Latin America & Caribbean

Argentine vice-president Boudou summoned in corruption case

Amando Boudou and Cristina Fernandez, 2 April 14
Mr Boudou was once seen as strong contender to succeed Ms Fernandez in next year's presidential election

A judge in Argentina has summoned Vice-President Amado Boudou to appear in court in July to defend himself in a corruption case.

Mr Boudou is suspected of using his influence to ensure that a contract to print Argentina's banknotes was awarded to a company he allegedly controlled.

He was once seen as a possible successor of President Cristina Fernandez de Kirchner.

Mr Boudou denies wrongdoing. The opposition has called on him to resign.

He is due to appear in court in Buenos Aires on 15 July. After the hearing he may be charged or the judge may dismiss the case.

The case involving the Ciccone Calcografica printing company has been under investigation for more than three years.

'Direct input'

Mr Boudou is suspected of using a front man to buy the company when it filed for bankruptcy in 2010.

The company later received tax breaks to pay its debts. It also published material used in the re-election campaign of Ms Fernandez in 2011.

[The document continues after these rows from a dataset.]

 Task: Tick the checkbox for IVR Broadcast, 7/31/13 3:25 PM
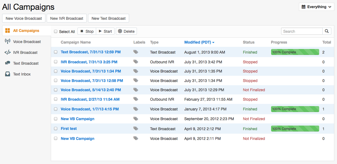(56, 62)
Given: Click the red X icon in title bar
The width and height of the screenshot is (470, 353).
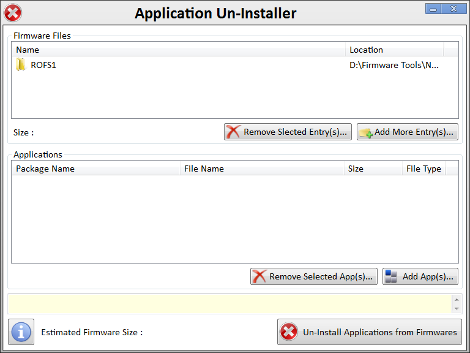Looking at the screenshot, I should (x=13, y=13).
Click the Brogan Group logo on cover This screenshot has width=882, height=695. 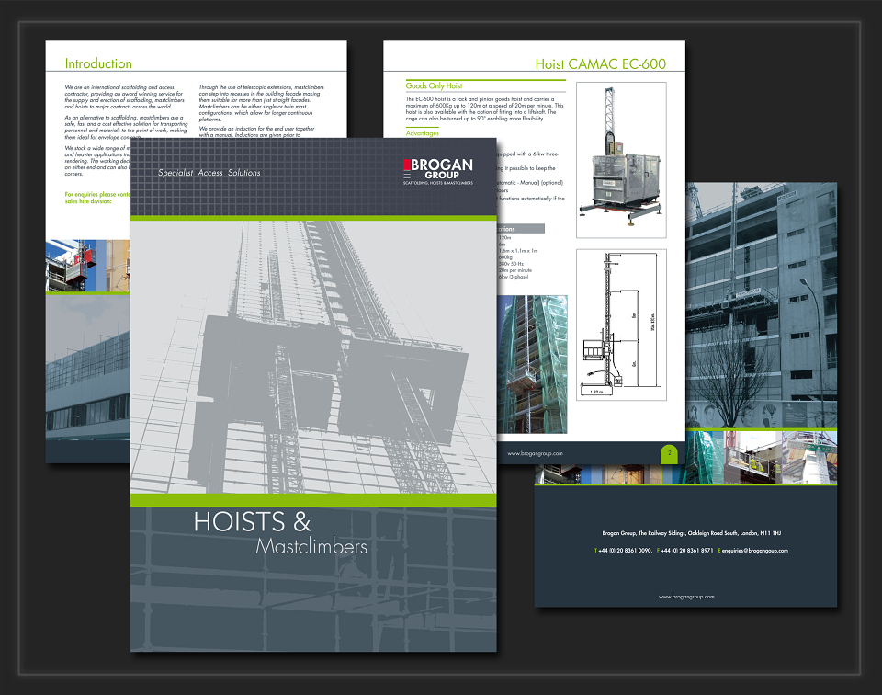click(438, 172)
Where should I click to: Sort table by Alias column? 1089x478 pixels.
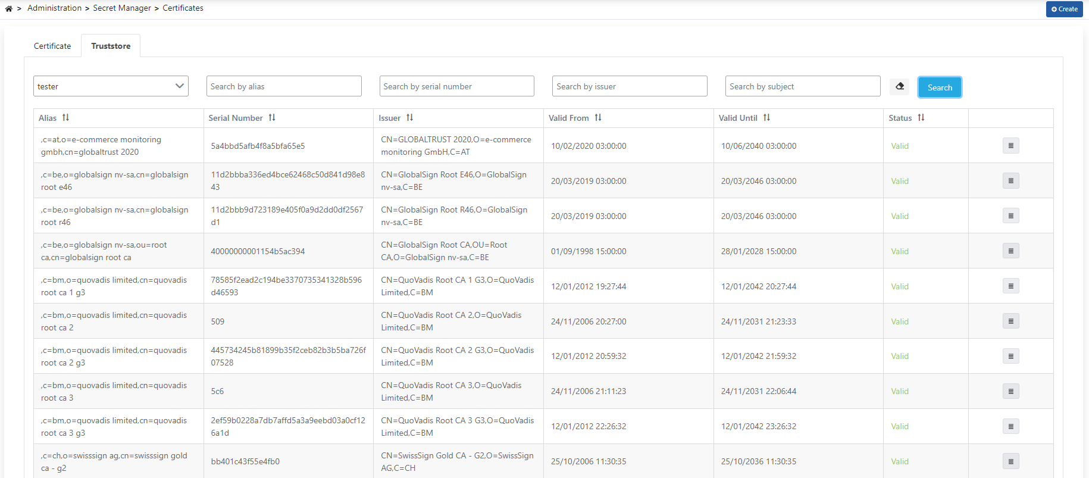point(65,118)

Judge Ariel Lijo, who issued the court order, says Mr Boudou may have "made business deals incompatible with his position as a government official".

He was Argentina's economy minister at the time.

The Argentine vice-president "is alleged to have had a direct input in the negotiations to buy the company, taking part in meetings" to discuss the deal, said Mr Lijo.

Mr Boudou's popularity has declined sharply since the investigations began, says the BBC's Ignacio de los Reyes in Buenos Aires.